● **Data to use**:
____________

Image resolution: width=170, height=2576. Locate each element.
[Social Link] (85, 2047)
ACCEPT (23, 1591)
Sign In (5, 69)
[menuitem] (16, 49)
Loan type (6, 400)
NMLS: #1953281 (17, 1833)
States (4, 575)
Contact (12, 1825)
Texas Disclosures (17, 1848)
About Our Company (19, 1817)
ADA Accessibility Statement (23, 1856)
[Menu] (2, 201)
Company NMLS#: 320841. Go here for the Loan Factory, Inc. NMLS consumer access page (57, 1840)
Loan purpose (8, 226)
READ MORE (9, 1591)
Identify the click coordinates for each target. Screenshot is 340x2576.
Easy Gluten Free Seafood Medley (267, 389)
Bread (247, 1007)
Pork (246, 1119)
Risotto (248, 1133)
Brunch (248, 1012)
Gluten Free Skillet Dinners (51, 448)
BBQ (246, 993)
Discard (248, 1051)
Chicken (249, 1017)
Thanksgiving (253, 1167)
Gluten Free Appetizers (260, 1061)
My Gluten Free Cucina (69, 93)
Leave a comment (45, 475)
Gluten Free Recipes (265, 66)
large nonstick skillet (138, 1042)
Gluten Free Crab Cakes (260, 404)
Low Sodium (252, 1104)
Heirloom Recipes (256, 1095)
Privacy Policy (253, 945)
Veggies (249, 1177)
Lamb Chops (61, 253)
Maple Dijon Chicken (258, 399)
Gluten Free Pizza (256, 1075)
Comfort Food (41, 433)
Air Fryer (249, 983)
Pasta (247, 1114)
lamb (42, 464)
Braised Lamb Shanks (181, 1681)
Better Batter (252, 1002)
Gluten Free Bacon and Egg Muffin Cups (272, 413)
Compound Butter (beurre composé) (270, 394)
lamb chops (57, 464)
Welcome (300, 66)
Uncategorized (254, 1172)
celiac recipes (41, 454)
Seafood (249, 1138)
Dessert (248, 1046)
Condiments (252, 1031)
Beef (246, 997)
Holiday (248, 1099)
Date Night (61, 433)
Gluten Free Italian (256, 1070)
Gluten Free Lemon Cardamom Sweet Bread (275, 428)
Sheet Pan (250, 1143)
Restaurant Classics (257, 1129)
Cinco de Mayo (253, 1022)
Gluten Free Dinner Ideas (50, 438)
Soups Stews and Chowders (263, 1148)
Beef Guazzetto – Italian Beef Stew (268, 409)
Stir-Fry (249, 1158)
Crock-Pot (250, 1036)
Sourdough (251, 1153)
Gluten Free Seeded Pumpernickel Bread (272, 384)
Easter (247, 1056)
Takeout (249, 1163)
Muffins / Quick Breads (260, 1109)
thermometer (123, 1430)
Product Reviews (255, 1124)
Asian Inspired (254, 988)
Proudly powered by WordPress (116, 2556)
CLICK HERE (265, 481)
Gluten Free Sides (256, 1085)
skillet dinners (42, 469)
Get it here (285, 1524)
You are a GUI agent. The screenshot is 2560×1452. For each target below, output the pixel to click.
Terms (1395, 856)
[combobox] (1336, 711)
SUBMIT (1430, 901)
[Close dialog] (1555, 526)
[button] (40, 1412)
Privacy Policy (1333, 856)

____________

● **Action item**: Each line from the one holding "Maple Dijon Chicken (258, 399)" to the end of the data above goes into the answer exactly as written, and no other line does.

● **Exercise answer**:
Maple Dijon Chicken (258, 399)
Gluten Free Pizza (256, 1075)
Comfort Food (41, 433)
Air Fryer (249, 983)
Pasta (247, 1114)
lamb (42, 464)
Braised Lamb Shanks (181, 1681)
Better Batter (252, 1002)
Gluten Free Bacon and Egg Muffin Cups (272, 413)
Compound Butter (beurre composé) (270, 394)
lamb chops (57, 464)
Welcome (300, 66)
Uncategorized (254, 1172)
celiac recipes (41, 454)
Seafood (249, 1138)
Dessert (248, 1046)
Condiments (252, 1031)
Beef (246, 997)
Holiday (248, 1099)
Date Night (61, 433)
Gluten Free Italian (256, 1070)
Gluten Free Lemon Cardamom Sweet Bread (275, 428)
Sheet Pan (250, 1143)
Restaurant Classics (257, 1129)
Cinco de Mayo (253, 1022)
Gluten Free Dinner Ideas (50, 438)
Soups Stews and Chowders (263, 1148)
Beef Guazzetto – Italian Beef Stew (268, 409)
Stir-Fry (249, 1158)
Crock-Pot (250, 1036)
Sourdough (251, 1153)
Gluten Free Seeded Pumpernickel Bread (272, 384)
Easter (247, 1056)
Takeout (249, 1163)
Muffins / Quick Breads (260, 1109)
thermometer (123, 1430)
Product Reviews (255, 1124)
Asian Inspired (254, 988)
Proudly powered by WordPress (116, 2556)
CLICK HERE (265, 481)
Gluten Free Sides (256, 1085)
skillet dinners (42, 469)
Get it here (285, 1524)
You are a GUI agent. The screenshot is 2560×1452. For each target below, output the pixel to click.
Terms (1395, 856)
[combobox] (1336, 711)
SUBMIT (1430, 901)
[Close dialog] (1555, 526)
[button] (40, 1412)
Privacy Policy (1333, 856)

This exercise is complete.